### [Vorliegender Text]
▼▼▼
Stonewall Berlin ? ein Name kehrt zurück

Zuletzt aktualisiert am 9. Januar 2024 von Ulrich Würdemann

Heißt es bald Stonewall Berlin ? Der Berliner CSD benennt sich um. Die Mitgliederversammlung Ende Januar 2014 beschloss, zukünftig solle die Demonstration einen neuen Namen tragen, im Gespräch sei „Stonewall Parade“, meldete damals die Siegessäule. Stonewall – so neu ist der Name nicht, in Hamburg wurden Schwulen- und Lesbendemonstrationen bereits seit 1980 nach den Aufständen in New York 1969 benannt.

New York Ende der 1960er Jahre. Immer wieder führt die Polizei Razzien durch in Bars, die als Homosexuellen-Treffpunkte gelten. Drangsalierungen, Erniedrigungen, Diskriminierungen. So auch in der Nacht des 27. auf den 28. Juni 1969. Wieder einmal Polizei-Razzia im ‘Stonewall Inn’ in der Christopher Street im New Yorker Greenwich Village.

Doch in dieser Nacht war etwas anders. Anders als zuvor kuschten die Gäste nicht, beugten sich nicht der Willkür der Polizei – sondern wehrten sich. Edmund White hat die Ereignisse (wie einige andere auch) eindrücklich beschrieben: “The big news here is Gay Power”.

Stonewall – in Hamburg bereits ab 1980

Das Stonewall Inn, die Stonewall Riots wurden zu einem Synonym für Aufbegehren gegen Unterdrückung, das Eintreten für die eigenen Rechte. Auch in Deutschland (und nicht erst 2014):

Aus aktuellem Anlass – Drangsalierungen von Schwulen durch die Polizei – fand die ersten “Homosexuellen Aktionswoche”, schon damals auch genannt “Hamburger Stonewall-Aktionswoche” im Jahr 1980 statt, mit einer großen Abschluss-Kundgebung mit 1.500 Teilnehmer/innen sowie einer breit durch die Medien gehenden Aktion gegen Rosa Listen und Schwulen-Überwachung auf Klappen, der so genannten ‘Hamburger Spiegel-Affäre‘.
▲▲▲
### [Auszug aus Material]
▼▼▼
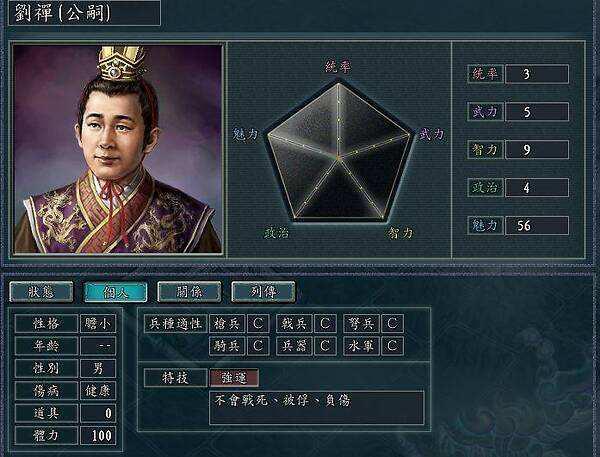Select the 魅力 stat value 56
The width and height of the screenshot is (600, 457).
tap(537, 225)
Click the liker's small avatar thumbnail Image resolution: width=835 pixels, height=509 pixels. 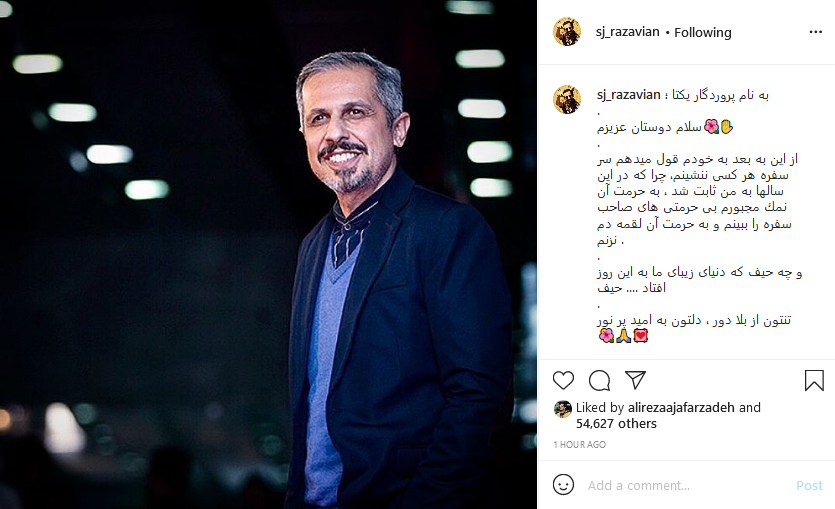pos(562,408)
▲▲▲
### [Was zu tun ist]
Führe den Text über den Namen Stonewall und die frühen Stonewall-Aktionen in Hamburg im Anschluss an seinen letzten Satz fort.

### [Antwort]
Die zweite Hamburger ‘Stonewall-Demonstration’ fand 1981 statt, während des Deutschen Evangelischen Kirchentags (mit verdoppelten Teilnehmer/innen-Zahlen). Allerdings stand Stonewall 1981 auch für eine weitere Entwicklung: Streit unter den Veranstaltern, letztlich der darum, wie ‚alternativ‘ oder wie ‚angepasst‘ Schwulen-Bewegung sein soll. Die Folge: 1981 gab es zwei Schwulen- und Lesben-Demonstrationen: Stonewall 1981 und vom 14. bis 27. Juni 1981 die ‘Lesben- und Schwulentage Interschwul.

Der Wechsel von Stonewall ’82 (unter dem Motto “Für das Recht auf Homosexualität“, Veranstalter UHA) zu Stonewall ’83 (Motto: “Für die Vielfalt der Liebe – gegen Diskriminierung“) stand dann auch für den großen Schritt von einem einzigen Veranstalter wieder zu einer Gemeinschaftsveranstaltung vieler Hamburger Lesben- und Schwulengruppen, dem Forum Hamburger Lesben und Schwule (FHLS).

Stonewall '83: Für die Vielfalt der Liebe - gegen Diskriminierung
Stonewall ’83: Für die Vielfalt der Liebe – gegen Diskriminierung

Noch bis Anfang der 1990er Jahre wurde der Name Stonewall in Hamburg für Lesben- und Schwulendemonstrationen verwendet. Gestrichen wurde er m.W. erst 1992 – zugunsten des neuen Namens „Christoper Street Day“.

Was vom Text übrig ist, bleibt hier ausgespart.